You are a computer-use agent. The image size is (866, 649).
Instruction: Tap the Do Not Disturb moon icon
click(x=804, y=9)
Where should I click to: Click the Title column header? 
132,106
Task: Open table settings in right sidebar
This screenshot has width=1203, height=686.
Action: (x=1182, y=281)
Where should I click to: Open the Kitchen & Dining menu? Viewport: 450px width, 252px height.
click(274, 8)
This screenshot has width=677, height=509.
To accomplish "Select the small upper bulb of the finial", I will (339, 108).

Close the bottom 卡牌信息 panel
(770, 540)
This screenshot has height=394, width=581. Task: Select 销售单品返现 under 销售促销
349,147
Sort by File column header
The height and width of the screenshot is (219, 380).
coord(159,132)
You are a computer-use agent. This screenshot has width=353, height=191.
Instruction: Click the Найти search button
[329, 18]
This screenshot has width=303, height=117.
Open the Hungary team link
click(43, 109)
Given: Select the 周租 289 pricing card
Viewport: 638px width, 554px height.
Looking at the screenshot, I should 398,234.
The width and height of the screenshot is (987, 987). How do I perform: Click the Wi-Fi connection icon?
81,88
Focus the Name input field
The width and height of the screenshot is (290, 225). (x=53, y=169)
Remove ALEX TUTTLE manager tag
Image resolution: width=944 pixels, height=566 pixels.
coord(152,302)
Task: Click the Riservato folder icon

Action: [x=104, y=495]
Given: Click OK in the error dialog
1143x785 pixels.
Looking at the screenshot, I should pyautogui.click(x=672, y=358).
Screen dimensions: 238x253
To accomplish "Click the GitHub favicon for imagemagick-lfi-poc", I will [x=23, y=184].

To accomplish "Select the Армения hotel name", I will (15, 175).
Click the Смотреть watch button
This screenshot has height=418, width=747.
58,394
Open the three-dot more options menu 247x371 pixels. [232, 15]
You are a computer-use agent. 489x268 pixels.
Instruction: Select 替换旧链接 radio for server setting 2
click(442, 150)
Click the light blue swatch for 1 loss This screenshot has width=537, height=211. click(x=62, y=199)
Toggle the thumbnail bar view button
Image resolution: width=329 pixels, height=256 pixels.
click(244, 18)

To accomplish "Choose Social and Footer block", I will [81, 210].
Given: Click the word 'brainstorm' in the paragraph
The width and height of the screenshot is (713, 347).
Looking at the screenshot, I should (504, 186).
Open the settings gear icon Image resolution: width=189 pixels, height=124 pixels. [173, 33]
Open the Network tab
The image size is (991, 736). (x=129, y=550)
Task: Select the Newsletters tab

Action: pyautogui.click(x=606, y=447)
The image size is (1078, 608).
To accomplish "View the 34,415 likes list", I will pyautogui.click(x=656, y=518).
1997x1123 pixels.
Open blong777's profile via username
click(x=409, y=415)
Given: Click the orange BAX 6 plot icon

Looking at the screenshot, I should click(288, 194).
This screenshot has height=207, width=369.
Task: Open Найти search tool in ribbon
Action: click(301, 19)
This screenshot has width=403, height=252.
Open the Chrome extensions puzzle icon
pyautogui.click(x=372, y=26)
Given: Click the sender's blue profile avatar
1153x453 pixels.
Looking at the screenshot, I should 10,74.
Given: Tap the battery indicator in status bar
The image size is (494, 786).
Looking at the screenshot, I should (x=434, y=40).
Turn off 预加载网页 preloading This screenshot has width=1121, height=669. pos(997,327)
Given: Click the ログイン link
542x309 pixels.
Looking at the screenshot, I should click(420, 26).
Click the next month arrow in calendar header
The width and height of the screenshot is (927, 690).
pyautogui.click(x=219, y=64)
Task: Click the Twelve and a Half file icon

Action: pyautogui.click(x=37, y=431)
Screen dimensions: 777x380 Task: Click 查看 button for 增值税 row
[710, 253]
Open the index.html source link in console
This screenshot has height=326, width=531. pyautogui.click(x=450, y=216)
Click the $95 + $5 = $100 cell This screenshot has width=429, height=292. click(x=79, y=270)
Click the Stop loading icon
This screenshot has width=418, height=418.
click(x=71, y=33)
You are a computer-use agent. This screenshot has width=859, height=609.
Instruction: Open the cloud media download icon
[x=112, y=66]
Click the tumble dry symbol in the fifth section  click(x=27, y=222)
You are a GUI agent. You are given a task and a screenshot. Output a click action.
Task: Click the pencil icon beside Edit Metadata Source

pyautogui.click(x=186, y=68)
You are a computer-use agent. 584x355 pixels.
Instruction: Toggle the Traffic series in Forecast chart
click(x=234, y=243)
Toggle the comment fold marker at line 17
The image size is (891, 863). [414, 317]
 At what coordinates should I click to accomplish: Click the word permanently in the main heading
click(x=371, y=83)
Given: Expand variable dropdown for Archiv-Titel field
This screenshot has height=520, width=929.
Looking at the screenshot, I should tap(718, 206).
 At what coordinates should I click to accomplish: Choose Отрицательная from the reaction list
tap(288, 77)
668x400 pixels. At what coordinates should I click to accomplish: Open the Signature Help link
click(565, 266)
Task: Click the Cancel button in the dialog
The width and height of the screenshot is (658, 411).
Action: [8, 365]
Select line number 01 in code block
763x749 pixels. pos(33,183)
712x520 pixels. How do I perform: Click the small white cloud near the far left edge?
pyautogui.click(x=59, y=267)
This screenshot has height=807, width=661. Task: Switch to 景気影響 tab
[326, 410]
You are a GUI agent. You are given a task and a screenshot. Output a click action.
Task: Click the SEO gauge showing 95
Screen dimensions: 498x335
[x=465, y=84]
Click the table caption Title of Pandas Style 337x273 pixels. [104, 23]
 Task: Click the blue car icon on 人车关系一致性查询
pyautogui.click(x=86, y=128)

⁂

• Requirement: Check each line of the entries above, and show every one holding the word "table".

• Output:
Task: Open table settings in right sidebar
Click the table caption Title of Pandas Style 337x273 pixels. [104, 23]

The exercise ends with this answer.